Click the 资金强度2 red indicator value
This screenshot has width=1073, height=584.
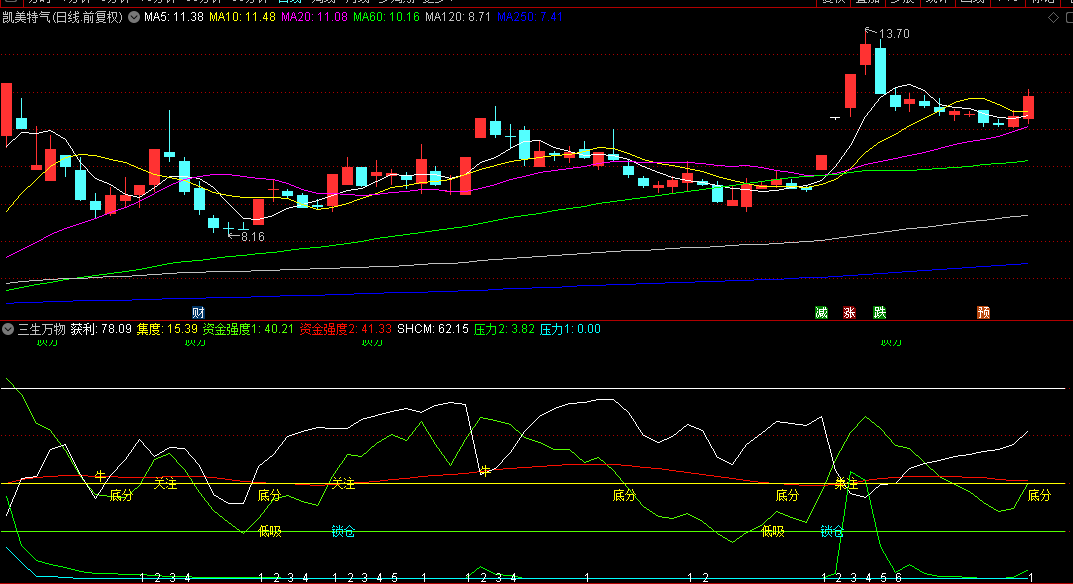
---
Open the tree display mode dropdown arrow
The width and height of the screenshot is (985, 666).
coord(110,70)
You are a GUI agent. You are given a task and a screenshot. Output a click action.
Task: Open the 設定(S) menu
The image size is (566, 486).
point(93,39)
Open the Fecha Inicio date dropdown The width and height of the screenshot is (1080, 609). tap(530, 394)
---
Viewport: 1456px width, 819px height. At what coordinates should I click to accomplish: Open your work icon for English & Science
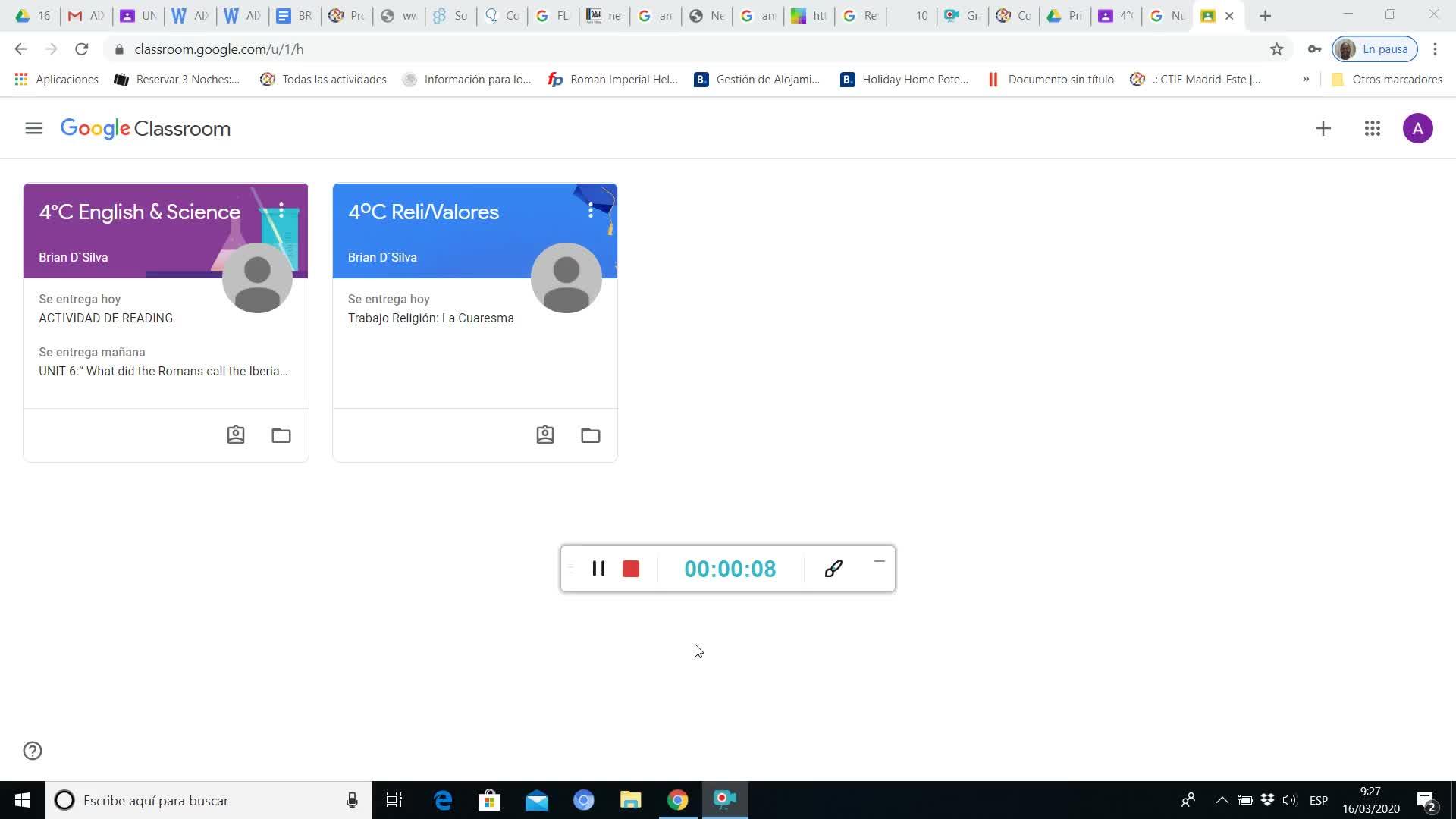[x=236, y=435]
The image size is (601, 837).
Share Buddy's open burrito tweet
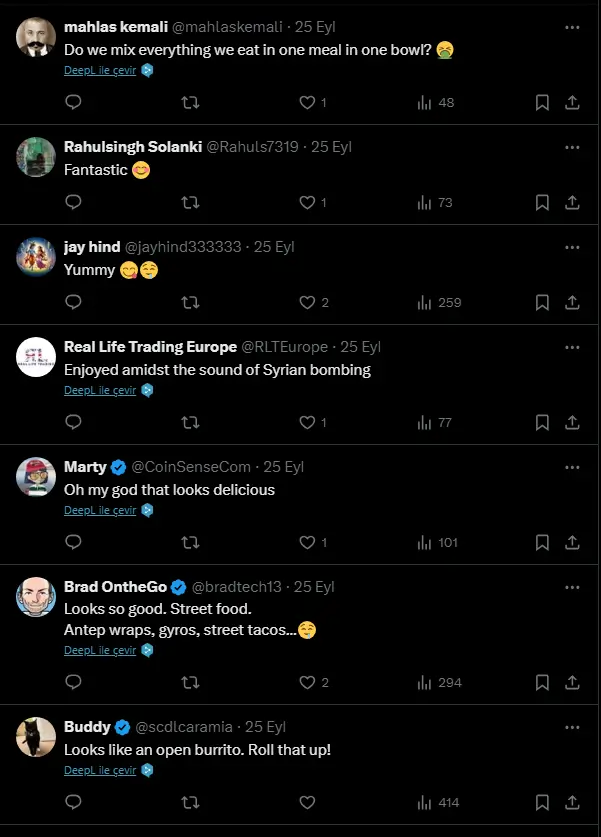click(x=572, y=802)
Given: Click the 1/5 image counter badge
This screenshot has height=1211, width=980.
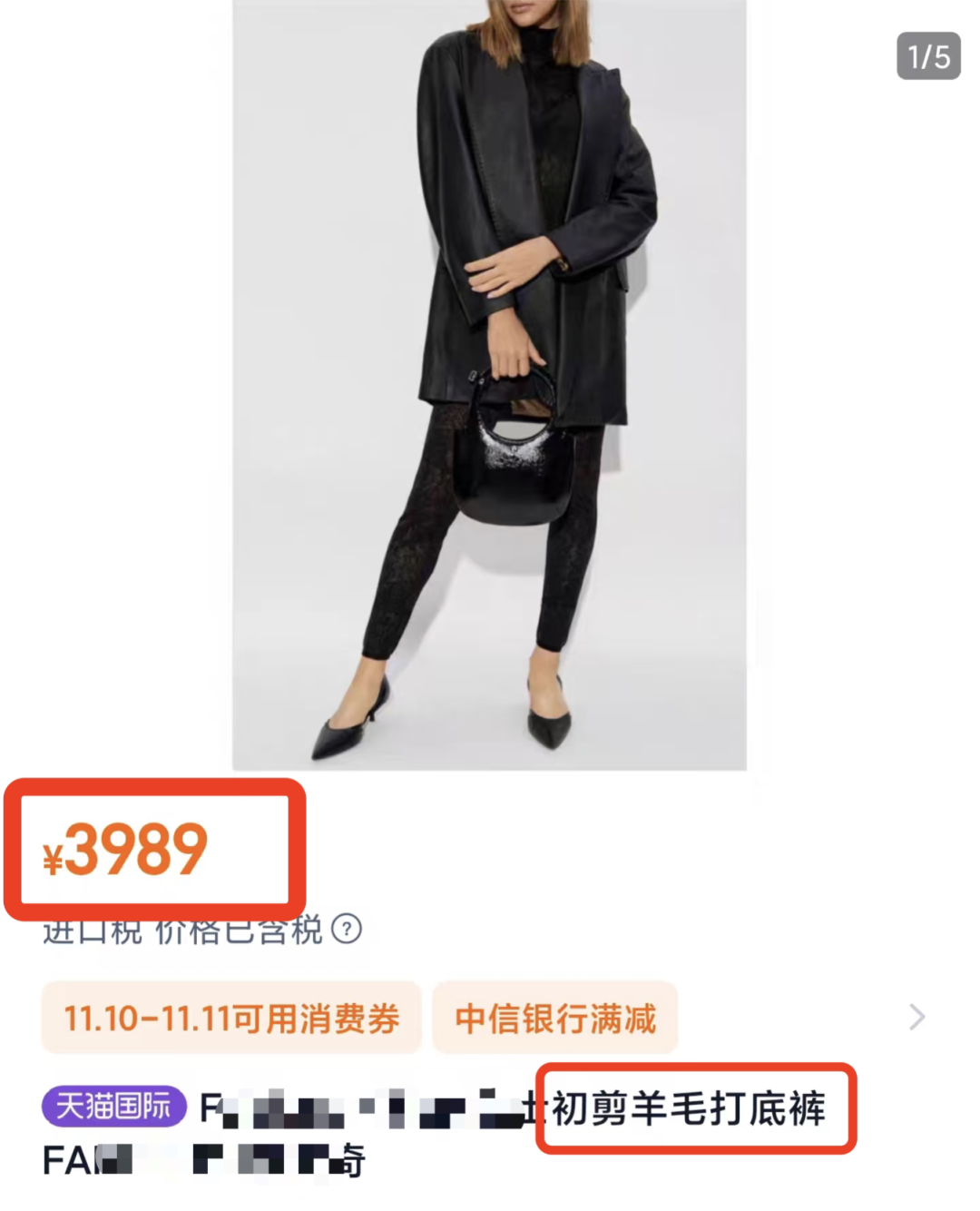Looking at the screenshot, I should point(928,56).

What to produce — Lay out the records from the line containing "You are a GUI" through the line containing "Open the Fecha" as a Markdown table with the columns Row and Line, numbering each row and leaving out any blank lines.

Solution to this problem —
| Row | Line |
|---|---|
| 1 | You are a GUI agent. You are given a task and a screenshot. Output a click action. |
| 2 | Task: Open the 設定(S) menu |
| 3 | The image size is (566, 486). |
| 4 | point(93,39) |
| 5 | Open the Fecha Inicio date dropdown The width and height of the screenshot is (1080, 609). tap(530, 394) |